Berapapun yang meninggal tentu bukan sesuatu yang menjadi permasalahan mendasar tulisan ini. Tapi justru fenomena apa yang sedang terjadi di Mesir saat ini? Kenapa proses revolusi, atau mungkin memakai kata reformasi, terlalu rumit, berkepanjangan dan harus menelan korban yang besar?

Pertama, kita harus menyadari bahwa Mesir memiliki strategi geografis yang sangat krusial. Boleh dikatakan, selain Turki, Mesir juga merupakan penyambung antara dunia barat dan timur.
Apalagi, kenyataannya Mesir memiliki perbatasan langsung dengan kedua pihak, Palestina dan Israel, yang merupakan "pusat konflik dunia" saat ini. Oleh karenanya, siapa yang memenangkan pertarungan Mesir, memberikan warna tersendiri bagi masa depan dunia, khususnya dalam konteks konflik Timur Tengah.
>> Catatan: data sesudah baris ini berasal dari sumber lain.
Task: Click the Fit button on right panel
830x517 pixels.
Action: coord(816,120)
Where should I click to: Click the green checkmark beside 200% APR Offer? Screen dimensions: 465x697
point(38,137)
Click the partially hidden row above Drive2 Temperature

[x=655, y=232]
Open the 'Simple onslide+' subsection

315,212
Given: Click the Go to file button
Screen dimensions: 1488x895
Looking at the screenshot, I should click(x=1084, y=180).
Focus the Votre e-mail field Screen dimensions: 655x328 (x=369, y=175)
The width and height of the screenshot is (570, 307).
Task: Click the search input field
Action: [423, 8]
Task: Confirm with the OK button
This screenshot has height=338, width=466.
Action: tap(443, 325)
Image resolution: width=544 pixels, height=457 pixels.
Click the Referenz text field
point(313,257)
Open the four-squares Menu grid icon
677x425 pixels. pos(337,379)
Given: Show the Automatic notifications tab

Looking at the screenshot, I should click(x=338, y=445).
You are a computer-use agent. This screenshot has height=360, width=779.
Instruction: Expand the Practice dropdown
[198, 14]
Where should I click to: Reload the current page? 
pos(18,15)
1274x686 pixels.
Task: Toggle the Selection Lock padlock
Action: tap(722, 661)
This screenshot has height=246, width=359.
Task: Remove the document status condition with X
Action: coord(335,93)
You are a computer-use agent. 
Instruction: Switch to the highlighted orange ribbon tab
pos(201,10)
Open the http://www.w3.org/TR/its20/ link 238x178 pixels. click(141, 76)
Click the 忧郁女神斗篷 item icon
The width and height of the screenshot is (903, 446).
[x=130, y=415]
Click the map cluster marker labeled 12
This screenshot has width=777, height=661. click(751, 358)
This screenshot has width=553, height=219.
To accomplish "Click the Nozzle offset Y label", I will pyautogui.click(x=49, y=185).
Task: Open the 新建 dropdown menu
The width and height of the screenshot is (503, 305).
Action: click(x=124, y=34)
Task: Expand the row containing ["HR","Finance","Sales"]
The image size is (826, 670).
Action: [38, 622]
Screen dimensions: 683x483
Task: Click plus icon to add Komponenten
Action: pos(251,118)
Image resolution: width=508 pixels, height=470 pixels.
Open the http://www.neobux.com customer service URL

Kedua, setelah jatuhnya Saddam Husain di Irak dan Moammad Khaddafy di Libya, sesungguhnya tinggal dua negara yang menjadi penentu di Timur Tengah. Yaitu Arab Saudi di kalangan negara-negara Teluk dan Mesir di kalangan negara-negara non Teluk. Persaingan antara kedua negara ini juga seringkali, tidak saja secara politik dan ekonomi, tapi tidak jarang merembet kepada persaingan pemikiran Islam sekaligus. Saudi seringkali merasa mewakili pemikiran Islam yang sejati karena di sanalah Rasulullah SAW dilahirkan. Sementara Mesir merasa mewakili sumber ilmu-ilmu Islam dengan universitas Al-Azhar yang terkenal.

Ketiga, walaupun secara sumber daya alam Mesir tidak sekaya negara-negara Timur Tengah lainnya, bahkan tidak sekalipun dengan Sudan yang kaya minyak, tapi Mesir memiliki modal besar yang tidak dimiliki oleh negara-negara Timur Tengah lainnya. Yaitu sumber manusia yang hebat karena Mesir merupakan negara berpenduduk terbesar di Timur Tengah, dan paling banyak memiliki sarjana setelah Palestina. 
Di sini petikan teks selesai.